CASPer is one of the most misunderstood tests in the healthcare admissions process. Unlike the MCAT or academic exams, there's no content to memorise and no obvious way to revise. So most applicants either don't prepare for CASPer at all, or they prepare in ways that don't actually improve their CASPer score.

Here are the most common reasons CASPer scores come back lower than expected.

You answered the question — but not the CASPer scenario

CASPer scenarios are specific. They describe a particular situation, with particular people, particular tensions, and particular stakes. But many CASPer responses treat the scenario as interchangeable — they give a generic, reasonable answer that could apply to almost any CASPer question.

CASPer evaluators notice this immediately. A CASPer response that doesn't engage with the specific details of the scenario feels surface-level, regardless of how well-written it is. Strong CASPer preparation trains you to slow down, read carefully, and respond to the actual situation — not a general version of it.

You only considered one perspective

Almost every CASPer scenario involves more than one person. There's usually someone in a difficult position, someone making a decision, and often someone else affected by the outcome. When CASPer responses focus only on what the main character should do — without acknowledging how others in the CASPer scenario might be feeling or what they might need — they miss one of the core things CASPer is designed to assess.

CASPer is a situational judgement test. Judgement, in this context, includes the ability to recognise that different people in a situation have different experiences and needs. CASPer preparation should include practising perspective-taking — not just decision-making.

"A CASPer response that describes what you'd do without explaining why you'd do it is only half an answer."

You described actions but not reasoning

This is one of the most consistent patterns in lower-scoring CASPer responses. The actions described are often perfectly reasonable — speak to the person privately, escalate to a supervisor, offer support. But the CASPer response stops there, without explaining the thinking behind those actions.

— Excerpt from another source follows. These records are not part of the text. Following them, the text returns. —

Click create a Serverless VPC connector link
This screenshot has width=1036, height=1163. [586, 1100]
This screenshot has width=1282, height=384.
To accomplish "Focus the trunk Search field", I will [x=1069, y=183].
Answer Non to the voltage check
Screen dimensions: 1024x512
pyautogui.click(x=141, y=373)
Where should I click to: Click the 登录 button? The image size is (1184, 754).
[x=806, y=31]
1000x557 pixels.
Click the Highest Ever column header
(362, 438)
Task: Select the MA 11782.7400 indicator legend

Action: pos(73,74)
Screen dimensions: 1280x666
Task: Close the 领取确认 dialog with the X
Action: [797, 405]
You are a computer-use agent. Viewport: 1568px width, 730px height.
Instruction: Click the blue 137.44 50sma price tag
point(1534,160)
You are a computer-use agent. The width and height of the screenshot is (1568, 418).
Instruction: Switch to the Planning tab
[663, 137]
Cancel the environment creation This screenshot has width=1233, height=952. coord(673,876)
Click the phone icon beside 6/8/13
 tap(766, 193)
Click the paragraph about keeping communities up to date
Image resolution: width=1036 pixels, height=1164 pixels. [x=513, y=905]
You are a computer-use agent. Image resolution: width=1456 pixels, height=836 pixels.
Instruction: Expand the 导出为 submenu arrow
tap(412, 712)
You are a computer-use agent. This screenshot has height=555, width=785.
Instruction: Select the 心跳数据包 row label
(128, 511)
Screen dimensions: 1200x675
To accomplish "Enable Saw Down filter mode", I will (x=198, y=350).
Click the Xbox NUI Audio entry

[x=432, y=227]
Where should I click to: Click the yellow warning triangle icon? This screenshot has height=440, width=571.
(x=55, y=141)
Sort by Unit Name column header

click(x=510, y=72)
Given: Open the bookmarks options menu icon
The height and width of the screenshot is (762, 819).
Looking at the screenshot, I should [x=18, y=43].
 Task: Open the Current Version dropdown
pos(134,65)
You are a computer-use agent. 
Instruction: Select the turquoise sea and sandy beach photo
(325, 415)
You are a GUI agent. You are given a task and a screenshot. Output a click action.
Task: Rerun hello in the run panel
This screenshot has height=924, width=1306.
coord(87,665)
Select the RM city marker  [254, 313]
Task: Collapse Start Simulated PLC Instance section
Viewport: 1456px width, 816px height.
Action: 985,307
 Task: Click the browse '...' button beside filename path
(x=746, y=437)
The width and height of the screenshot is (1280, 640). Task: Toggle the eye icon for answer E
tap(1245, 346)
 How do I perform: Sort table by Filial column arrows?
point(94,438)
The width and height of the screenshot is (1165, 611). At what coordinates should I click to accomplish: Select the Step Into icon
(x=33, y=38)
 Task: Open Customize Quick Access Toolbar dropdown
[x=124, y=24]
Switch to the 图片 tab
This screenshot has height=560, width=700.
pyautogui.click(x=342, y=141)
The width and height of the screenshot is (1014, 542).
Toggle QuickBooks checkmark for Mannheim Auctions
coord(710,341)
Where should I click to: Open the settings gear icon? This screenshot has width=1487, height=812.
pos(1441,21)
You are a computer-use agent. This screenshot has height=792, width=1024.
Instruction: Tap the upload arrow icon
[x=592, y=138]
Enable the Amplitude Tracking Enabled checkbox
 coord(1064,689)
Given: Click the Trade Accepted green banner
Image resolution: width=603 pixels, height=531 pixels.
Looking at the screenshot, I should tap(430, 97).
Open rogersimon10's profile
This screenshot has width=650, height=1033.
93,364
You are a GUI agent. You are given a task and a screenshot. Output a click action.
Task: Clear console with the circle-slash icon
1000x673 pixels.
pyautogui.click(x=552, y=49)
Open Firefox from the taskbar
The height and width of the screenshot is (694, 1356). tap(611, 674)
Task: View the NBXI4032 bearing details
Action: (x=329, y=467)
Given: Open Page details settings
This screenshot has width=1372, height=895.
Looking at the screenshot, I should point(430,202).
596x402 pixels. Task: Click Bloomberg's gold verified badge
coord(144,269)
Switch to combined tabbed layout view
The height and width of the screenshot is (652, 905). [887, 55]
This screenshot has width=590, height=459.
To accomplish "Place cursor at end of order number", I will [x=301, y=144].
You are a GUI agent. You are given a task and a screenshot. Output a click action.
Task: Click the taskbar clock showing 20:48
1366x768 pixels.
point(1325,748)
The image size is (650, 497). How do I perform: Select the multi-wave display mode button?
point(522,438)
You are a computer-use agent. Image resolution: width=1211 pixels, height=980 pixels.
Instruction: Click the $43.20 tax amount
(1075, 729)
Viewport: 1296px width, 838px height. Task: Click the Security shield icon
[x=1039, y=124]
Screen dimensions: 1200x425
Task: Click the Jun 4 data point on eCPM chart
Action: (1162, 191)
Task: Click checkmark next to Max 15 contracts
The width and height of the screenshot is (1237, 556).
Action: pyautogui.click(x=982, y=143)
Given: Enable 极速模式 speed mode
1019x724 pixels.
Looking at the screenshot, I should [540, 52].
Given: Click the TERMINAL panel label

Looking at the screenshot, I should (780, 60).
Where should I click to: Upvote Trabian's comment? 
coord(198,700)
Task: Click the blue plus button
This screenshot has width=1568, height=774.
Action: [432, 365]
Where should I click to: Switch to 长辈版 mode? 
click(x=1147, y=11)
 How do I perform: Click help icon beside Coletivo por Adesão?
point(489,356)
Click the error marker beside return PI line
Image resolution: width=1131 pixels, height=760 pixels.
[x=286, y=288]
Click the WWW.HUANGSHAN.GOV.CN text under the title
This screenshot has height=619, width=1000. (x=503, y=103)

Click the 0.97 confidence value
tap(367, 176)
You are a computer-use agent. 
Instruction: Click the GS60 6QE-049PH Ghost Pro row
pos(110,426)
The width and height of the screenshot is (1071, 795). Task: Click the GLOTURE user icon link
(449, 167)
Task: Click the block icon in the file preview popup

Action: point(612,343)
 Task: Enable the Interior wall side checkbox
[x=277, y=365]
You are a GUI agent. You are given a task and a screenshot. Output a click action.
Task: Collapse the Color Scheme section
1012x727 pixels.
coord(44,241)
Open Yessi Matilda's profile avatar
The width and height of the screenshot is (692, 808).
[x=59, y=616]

CASPer is assessing your reasoning, not just your instincts. Why would you speak to the person privately? What outcome are you hoping to achieve? What values are you drawing on? A CASPer response that answers these questions alongside describing the action is significantly stronger than one that doesn't.

This is worth practising specifically in your CASPer preparation — not just what you'd do, but the why behind it.

You ran out of time

CASPer gives you a limited amount of time per question. Many students who haven't done timed CASPer practice are surprised by how quickly that time disappears — especially under the pressure of the actual CASPer test.

Running out of time mid-response means your CASPer answer appears incomplete to evaluators, regardless of how strong the beginning was. Timed CASPer practice — with a real timer — is one of the most practical things you can do to improve your CASPer performance. It trains you to structure your thinking quickly and prioritise the most important parts of your CASPer response.

You were too vague

Vague CASPer responses often feel safe — broad statements about empathy, fairness, and communication are hard to argue with. But in CASPer, vagueness reads as a lack of depth. Statements like "I would communicate clearly" or "I would make sure everyone felt heard" don't tell evaluators much about how you actually think.

Strong CASPer preparation involves practising specificity — not generic principles, but concrete reasoning applied to the specific CASPer scenario in front of you.

You prepared for the wrong thing

A lot of CASPer preparation content focuses on lists of values, ethical frameworks, and sample CASPer scenarios to memorise. These can be useful as background context, but they don't directly improve your CASPer score. CASPer is not a knowledge test. Reading about medical ethics or memorising CASPer scenario types won't change how you perform on the day.

What does improve CASPer performance is practising the skills CASPer actually tests — engaging with specific situations, considering multiple perspectives, and explaining reasoning clearly — under timed conditions, with feedback. That's what effective CASPer preparation looks like.

What to do differently

If your CASPer score was lower than you hoped, the good news is that CASPer is genuinely improvable with the right preparation. The key changes to make are:

  • Practise CASPer responses under timed conditions — not just thinking through what you'd say, but actually typing it out
  • After each CASPer practice response, ask yourself: did I engage with the specific scenario? Did I consider everyone involved? Did I explain my reasoning, not just my actions?
  • Get feedback on your CASPer responses — ideally from someone who understands how CASPer is assessed, not just someone who can tell you whether your answer sounds reasonable
  • Focus your CASPer preparation on the skills that CASPer tests, not on memorising frameworks or sample answers

CASPer rewards thoughtful, specific, well-reasoned responses. That's a skill you can develop with focused CASPer practice — and it makes a real difference to your CASPer quartile.